Stay up to date with notifications from The Independent

Notifications can be managed in browser preferences.

Steve Richards: If everyone casts a protest vote against Tony Blair, the Tories will win the election

Howard speaks for parts of England that are still very much alive and kicking

Thursday 28 April 2005 00:00 BST
Comments

Even at half past seven in the morning, Charles Kennedy could hardly contain his excitement. The night before, Kennedy had addressed a triumphant rally in Cambridge. The meeting was packed. Kennedy had spoken with a sweaty passion, rediscovering the oratorical flourishes that had marked him out as a star in the 1980s.

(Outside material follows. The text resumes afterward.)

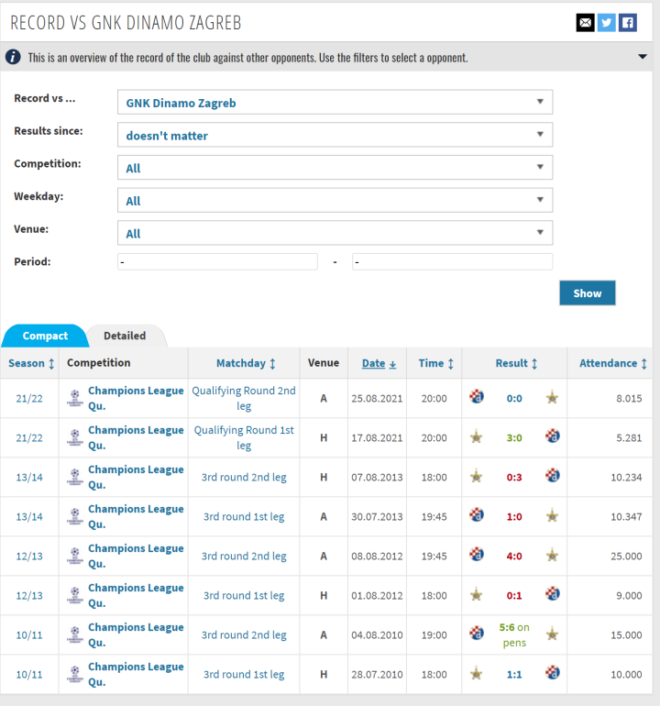Share the page via Twitter icon

[606, 23]
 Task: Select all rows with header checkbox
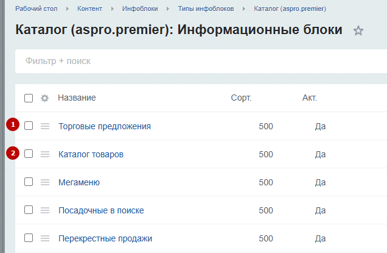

Even at half past seven in the morning, Charles Kennedy could hardly contain his excitement. The night before, Kennedy had addressed a triumphant rally in Cambridge. The meeting was packed. Kennedy had spoken with a sweaty passion, rediscovering the oratorical flourishes that had marked him out as a star in the 1980s.

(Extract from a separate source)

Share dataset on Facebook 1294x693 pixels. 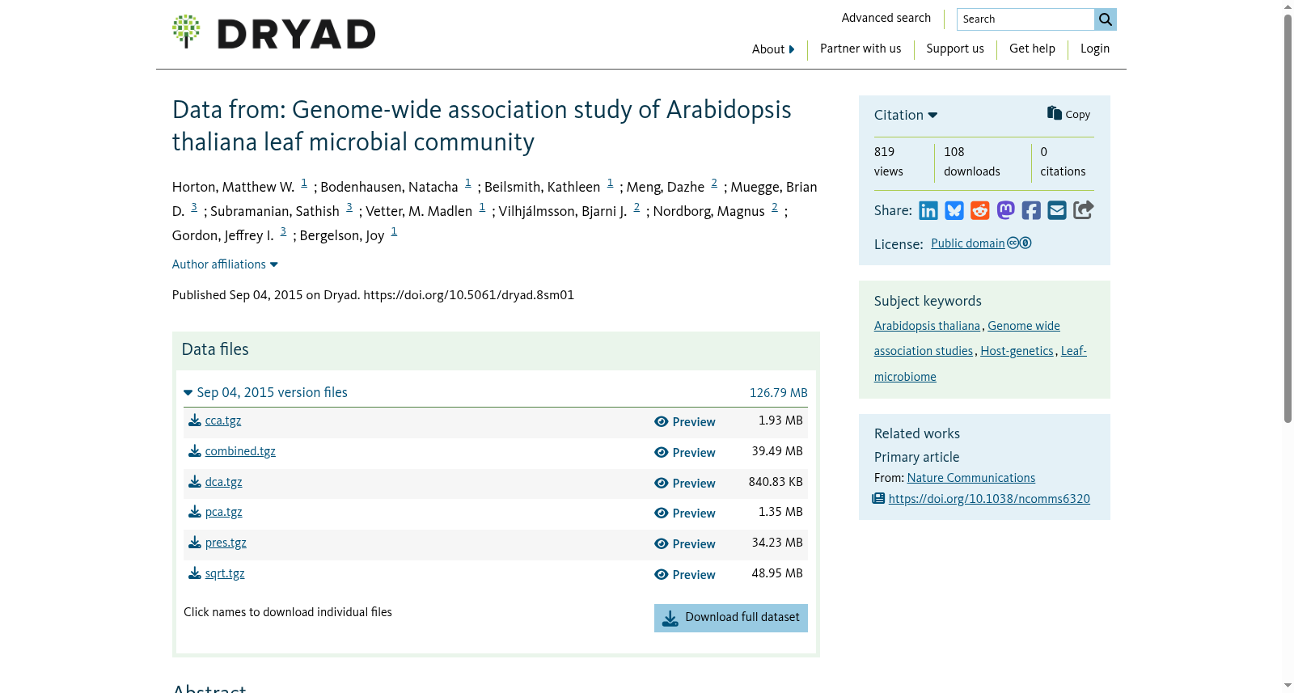(x=1031, y=211)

At the start of yesterday's early press conference, Kennedy declared that the gathering had reminded him of revivalist election rallies held during the heady days of the old SDP/Liberal alliance in the 1983 election.

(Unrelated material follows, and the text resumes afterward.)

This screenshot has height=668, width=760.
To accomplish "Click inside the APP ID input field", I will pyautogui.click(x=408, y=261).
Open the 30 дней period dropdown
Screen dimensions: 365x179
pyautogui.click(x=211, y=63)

I am sorry to spoil the fun, but we all know the outcome of that election in 1983. Margaret Thatcher won a landslide. Obviously the political situation now is not the same as it was in 1983. The Conservatives are in no position now to win an overall majority, let alone a sweeping victory.

But Kennedy's observation is also a potent reminder that when the third party performs well, it is often the Conservatives who benefit. At the very least it suggests that this is a very different election from the previous two in 1997 and 2001, and much more difficult to predict.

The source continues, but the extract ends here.